A company policy regarding email and internet use at work is important. The policy should set out the disciplinary consequences of a breach which will:
- Ensure that employees have clear guidelines as to acceptable use;
- Minimise the risk of the company becoming vicariously liable for the acts of employees; and
- Ensure that the company can lawfully discipline employees for use in contravention with the policy.
If the consequences of breaching the policy are not made clear to employees, the dismissal for internet-related offences could be unlawful.
Enforcing a company policy on internet use can be difficult; the majority of employers therefore monitor employees’ use of the internet and their emails. This in turn creates a number of further considerations for employers.
1.European Court of Human Rights’ decisions
In Copland v United Kingdom, a Welsh college had monitored an employee’s emails, internet usage and telephone calls over a prolonged length of time in the 1990s. It was held that the employer was in breach of the employee’s right to privacy and that even monitoring the date, length of telephone conversations and numbers dialled would give rise to a breach of privacy.
In the more recent case of Barbulescu (2017), the employee was dismissed for breaching the company policy that work computers could not be used for personal reasons. The employer produced copies of this personal correspondence during the disciplinary procedure to evidence the dismissal.
The European Court of Human Rights (“ECtHR”) held that the employer had breached the employee’s right to privacy because the employer had not forewarned of potential monitoring and potential access to the content of employees’ communications. Indeed, specifically, the ECtHR confirmed that any employee monitoring must be proportionate in achieving the aim of promoting and protecting the employer’s business.
2.Data protection legislation- the General Data Protection Regulations (“GDPR”)

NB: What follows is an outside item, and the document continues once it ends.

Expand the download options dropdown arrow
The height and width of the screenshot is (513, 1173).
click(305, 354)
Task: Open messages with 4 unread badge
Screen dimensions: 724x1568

Monitoring employees at work involves processing personal data which is regulated by the GDPR. The Information Commissioner’s Office, which oversees the implementation of the GDPR, has published guidance to assist employers with meeting the requirements in the workplace. The Employment Practices Code, although does not prevent employers from monitoring employees in the workplace, recommends a number of steps be undertaken by employers to ensure compliance with the GDPR. These include:
- Undertaking a Data Protection Impact Assessment which should identify the purpose of monitoring, any adverse impact and whether it is justified;
- Considering and recording the legal grounds for processing the personal data;
- Informing employees of potential monitoring by way of a policy;
- Using information obtained for the purpose for which monitoring was undertaken; and
- Ensuring personal data is secure.
What you can do as an employer
When monitoring employees in the workplace, consideration should be given to both the Information Commissioner Office’s rules and the Human Rights Act 1998.
In practice this means:
- You can monitor employees’ emails at work but this must be undertaken carefully and with consideration to both GDPR rules and the Human Rights Act 1998;
- You should follow the recommendations of the ICO which suggest steps to be taken prior to undertaking monitoring;
- It is recommended that you implement a company policy regarding personal use of the internet at work; and
- If emails are personal, do not open them unless you either consider that there is a real risk of serious harm to the business or you have provided prior notice to the employee in advance that the content may be viewed.